#### [What to do]
Please find the lines in the following records that hold "upload", and copy them.

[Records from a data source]
* * * * *
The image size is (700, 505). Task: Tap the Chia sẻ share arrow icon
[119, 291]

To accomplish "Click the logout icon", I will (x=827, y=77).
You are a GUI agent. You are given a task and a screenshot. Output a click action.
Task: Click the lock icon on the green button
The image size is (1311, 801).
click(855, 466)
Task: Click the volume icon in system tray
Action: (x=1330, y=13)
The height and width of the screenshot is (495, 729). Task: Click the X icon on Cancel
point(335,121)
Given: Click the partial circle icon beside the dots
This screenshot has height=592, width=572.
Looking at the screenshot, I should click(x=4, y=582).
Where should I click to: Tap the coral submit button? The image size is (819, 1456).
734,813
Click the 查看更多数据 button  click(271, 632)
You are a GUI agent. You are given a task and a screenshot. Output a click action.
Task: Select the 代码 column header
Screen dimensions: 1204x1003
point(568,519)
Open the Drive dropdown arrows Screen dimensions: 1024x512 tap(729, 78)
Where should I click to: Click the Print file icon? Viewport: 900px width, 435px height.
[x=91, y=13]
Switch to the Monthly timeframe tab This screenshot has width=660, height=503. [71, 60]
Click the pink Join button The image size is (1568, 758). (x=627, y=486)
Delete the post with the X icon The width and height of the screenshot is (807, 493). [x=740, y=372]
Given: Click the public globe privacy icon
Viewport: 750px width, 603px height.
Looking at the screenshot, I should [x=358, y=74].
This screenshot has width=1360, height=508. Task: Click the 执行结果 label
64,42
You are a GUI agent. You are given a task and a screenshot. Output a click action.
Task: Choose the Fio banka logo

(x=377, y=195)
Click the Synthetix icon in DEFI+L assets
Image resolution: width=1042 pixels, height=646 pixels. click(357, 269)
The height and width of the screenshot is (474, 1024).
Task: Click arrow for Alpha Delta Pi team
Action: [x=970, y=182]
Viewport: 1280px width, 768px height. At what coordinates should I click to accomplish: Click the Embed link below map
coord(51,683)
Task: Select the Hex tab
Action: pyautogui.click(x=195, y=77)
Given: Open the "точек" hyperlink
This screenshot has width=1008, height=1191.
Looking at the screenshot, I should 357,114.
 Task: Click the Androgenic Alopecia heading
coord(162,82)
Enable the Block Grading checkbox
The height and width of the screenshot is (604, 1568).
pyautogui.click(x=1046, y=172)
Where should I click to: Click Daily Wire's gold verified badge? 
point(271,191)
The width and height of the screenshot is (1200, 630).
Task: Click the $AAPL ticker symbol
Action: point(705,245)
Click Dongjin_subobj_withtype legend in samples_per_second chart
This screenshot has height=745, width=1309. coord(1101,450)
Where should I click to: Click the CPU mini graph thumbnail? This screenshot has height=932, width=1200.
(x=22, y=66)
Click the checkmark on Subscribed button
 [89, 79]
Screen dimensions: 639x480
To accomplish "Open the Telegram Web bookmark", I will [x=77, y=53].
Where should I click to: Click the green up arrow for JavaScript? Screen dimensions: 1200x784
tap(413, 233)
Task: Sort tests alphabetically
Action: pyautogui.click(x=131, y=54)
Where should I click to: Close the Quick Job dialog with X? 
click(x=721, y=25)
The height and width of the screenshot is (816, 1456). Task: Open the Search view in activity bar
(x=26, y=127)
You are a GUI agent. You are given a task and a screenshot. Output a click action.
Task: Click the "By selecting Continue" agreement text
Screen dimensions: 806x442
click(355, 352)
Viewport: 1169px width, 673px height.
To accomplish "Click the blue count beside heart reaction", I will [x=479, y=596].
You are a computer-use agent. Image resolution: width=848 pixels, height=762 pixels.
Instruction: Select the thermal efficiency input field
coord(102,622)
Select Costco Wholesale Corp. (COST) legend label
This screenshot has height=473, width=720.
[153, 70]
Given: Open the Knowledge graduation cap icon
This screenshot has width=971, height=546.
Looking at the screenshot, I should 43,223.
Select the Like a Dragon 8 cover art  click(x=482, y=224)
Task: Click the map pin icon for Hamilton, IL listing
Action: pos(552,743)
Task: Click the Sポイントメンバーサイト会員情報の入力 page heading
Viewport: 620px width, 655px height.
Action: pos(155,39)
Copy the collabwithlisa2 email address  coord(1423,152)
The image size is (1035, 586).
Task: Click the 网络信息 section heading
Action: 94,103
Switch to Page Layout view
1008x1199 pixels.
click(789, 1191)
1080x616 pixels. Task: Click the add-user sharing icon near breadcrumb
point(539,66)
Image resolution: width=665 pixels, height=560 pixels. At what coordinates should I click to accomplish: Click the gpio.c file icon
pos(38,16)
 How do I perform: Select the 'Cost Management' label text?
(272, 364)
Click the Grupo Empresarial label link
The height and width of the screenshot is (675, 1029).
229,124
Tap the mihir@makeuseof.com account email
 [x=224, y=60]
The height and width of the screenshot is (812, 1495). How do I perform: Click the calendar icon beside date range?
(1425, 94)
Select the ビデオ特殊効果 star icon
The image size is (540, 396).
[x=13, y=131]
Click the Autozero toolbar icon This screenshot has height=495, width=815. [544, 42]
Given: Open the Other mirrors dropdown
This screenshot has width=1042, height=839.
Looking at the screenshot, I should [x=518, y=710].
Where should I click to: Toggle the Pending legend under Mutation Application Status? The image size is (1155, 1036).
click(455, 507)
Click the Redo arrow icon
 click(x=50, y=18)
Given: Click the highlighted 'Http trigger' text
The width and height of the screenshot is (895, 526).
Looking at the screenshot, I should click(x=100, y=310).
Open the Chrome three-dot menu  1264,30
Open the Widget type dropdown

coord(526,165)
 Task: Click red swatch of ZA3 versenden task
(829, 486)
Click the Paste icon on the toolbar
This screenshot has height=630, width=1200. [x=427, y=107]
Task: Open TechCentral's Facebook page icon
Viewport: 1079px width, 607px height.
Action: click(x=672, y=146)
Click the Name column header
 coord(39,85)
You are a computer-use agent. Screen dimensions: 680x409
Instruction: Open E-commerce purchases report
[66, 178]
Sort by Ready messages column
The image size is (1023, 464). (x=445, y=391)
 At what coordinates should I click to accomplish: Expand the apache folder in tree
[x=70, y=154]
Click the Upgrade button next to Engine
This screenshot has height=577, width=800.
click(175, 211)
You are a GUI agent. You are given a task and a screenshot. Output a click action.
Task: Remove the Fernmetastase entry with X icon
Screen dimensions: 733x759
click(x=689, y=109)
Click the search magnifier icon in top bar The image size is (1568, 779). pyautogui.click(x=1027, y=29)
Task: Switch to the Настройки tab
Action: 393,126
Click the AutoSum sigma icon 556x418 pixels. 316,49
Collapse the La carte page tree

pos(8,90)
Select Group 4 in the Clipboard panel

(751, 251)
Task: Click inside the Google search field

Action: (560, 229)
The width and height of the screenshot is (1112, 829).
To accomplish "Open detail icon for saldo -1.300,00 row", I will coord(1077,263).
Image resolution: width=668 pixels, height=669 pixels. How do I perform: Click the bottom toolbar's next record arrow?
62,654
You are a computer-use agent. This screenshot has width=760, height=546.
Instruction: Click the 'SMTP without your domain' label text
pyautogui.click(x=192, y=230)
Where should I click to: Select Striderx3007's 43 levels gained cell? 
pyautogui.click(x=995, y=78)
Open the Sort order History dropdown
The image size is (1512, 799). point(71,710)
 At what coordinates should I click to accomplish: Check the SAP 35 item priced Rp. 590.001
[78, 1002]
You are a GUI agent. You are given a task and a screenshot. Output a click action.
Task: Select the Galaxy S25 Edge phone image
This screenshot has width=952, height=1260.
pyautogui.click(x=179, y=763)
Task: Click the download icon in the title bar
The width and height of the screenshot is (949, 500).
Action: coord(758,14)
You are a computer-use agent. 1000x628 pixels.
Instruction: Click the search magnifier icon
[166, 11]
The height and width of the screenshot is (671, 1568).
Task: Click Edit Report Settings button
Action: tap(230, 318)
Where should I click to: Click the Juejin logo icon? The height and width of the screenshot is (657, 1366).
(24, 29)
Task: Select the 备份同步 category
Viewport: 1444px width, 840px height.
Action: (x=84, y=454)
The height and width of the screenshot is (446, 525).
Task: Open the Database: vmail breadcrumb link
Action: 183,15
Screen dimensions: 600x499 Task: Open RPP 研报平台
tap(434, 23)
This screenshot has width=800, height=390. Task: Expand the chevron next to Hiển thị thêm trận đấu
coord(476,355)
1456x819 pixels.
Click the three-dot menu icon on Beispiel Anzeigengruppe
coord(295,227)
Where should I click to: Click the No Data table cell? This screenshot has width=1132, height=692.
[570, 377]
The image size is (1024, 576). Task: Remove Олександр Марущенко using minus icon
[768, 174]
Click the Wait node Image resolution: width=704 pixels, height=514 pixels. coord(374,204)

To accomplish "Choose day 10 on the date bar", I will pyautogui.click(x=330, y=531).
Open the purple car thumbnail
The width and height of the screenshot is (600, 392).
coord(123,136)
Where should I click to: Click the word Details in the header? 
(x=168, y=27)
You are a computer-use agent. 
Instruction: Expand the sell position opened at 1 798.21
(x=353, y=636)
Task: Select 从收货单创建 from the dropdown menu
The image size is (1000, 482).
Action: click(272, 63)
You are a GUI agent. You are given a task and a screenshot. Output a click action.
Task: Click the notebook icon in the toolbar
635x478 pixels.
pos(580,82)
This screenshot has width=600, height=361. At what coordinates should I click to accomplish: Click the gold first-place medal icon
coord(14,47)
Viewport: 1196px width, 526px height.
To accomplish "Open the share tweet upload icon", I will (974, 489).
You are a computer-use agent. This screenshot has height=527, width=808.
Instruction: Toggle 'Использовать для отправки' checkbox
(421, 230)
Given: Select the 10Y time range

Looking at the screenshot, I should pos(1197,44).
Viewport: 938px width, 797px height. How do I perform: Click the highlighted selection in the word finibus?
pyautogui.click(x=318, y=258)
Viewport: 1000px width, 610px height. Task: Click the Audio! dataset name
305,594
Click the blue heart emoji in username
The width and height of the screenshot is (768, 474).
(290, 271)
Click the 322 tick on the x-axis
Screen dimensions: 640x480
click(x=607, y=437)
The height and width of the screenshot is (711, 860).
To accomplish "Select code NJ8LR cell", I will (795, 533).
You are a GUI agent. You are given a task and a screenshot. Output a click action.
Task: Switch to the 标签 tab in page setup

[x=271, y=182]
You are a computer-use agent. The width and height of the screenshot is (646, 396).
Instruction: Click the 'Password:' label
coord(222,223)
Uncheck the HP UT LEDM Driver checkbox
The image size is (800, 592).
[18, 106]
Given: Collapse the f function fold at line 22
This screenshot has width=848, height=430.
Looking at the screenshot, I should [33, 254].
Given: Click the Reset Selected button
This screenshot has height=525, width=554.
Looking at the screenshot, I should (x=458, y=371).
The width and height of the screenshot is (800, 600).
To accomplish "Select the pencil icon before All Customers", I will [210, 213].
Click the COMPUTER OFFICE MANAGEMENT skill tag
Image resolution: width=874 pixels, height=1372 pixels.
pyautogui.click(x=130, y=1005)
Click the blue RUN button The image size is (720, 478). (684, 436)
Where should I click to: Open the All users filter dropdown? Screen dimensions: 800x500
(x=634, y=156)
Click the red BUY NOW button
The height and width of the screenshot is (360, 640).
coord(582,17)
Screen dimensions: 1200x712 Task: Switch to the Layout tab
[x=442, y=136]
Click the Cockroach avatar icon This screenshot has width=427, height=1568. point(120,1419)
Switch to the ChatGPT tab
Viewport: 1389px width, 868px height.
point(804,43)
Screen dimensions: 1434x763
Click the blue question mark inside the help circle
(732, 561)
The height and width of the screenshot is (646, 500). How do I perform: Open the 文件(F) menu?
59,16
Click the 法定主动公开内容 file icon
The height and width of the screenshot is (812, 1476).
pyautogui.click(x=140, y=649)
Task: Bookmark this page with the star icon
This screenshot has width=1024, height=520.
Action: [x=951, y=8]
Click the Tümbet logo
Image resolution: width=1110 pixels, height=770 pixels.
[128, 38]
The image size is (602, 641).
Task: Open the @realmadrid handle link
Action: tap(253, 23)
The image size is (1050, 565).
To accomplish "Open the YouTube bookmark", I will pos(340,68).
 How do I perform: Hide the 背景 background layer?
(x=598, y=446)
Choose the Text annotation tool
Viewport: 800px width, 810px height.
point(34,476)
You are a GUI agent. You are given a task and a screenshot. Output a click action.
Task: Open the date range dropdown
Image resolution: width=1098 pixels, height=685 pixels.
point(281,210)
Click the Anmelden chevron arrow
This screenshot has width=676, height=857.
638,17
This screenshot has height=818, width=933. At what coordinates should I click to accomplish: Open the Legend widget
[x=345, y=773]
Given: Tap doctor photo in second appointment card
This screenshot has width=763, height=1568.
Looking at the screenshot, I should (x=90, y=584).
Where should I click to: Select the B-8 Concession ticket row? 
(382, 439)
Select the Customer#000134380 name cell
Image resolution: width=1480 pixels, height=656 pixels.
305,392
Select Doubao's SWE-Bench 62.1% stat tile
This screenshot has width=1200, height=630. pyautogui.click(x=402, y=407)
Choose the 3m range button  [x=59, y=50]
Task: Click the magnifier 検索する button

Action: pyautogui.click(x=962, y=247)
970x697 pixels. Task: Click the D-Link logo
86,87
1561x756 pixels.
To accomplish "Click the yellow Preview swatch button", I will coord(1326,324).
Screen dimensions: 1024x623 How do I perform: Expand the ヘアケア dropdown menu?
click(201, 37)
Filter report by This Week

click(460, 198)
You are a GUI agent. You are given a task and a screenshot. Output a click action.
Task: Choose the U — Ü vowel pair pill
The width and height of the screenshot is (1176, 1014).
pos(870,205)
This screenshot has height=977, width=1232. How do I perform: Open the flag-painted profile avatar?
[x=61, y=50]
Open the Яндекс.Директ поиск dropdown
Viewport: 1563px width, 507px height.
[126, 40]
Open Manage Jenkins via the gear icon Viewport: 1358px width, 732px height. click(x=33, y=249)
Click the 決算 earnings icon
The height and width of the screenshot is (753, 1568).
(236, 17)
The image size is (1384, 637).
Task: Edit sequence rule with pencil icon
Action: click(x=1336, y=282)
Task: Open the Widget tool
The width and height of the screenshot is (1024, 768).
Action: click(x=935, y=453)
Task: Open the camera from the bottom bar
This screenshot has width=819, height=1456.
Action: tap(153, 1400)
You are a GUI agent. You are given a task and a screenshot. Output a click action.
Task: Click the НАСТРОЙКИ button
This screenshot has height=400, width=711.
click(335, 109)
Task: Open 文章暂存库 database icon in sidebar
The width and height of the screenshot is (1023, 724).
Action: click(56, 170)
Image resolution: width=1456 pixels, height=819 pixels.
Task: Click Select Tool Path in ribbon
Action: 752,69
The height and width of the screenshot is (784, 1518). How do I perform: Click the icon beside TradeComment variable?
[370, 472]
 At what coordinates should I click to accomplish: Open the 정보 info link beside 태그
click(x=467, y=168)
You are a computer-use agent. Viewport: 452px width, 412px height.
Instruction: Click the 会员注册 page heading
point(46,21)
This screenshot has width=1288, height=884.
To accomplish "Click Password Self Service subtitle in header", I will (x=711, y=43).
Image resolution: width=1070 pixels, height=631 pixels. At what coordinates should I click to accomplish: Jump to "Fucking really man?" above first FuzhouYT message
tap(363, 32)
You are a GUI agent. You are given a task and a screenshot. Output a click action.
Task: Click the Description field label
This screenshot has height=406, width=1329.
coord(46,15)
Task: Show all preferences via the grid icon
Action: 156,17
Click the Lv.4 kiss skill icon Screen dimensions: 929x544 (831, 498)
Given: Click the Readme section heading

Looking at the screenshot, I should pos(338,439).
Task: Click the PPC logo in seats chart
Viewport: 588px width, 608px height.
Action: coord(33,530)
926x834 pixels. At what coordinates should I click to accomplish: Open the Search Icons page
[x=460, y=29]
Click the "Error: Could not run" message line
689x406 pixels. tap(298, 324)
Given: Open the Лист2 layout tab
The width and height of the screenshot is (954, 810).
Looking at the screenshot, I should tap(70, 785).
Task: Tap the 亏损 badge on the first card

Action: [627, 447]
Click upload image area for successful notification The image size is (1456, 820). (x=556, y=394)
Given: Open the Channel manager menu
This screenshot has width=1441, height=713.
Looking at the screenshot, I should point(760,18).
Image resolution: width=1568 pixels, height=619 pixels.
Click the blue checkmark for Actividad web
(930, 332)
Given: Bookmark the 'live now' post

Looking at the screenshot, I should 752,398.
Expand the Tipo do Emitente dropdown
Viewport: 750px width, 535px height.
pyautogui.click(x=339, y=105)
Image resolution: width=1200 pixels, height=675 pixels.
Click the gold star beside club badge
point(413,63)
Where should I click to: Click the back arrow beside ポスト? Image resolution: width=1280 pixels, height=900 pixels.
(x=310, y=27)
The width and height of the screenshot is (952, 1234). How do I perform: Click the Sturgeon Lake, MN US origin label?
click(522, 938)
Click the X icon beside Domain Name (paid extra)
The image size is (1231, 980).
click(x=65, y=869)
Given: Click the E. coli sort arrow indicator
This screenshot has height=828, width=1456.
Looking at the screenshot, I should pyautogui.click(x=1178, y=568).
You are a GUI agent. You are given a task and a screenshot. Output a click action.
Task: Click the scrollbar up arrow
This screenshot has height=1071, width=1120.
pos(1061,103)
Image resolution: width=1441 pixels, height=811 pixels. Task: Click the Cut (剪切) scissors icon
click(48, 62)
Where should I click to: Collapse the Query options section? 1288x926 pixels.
* * * * *
#### [Result for this task]
To accomplish "Open the share tweet upload icon", I will (974, 489).
Click upload image area for successful notification The image size is (1456, 820). (x=556, y=394)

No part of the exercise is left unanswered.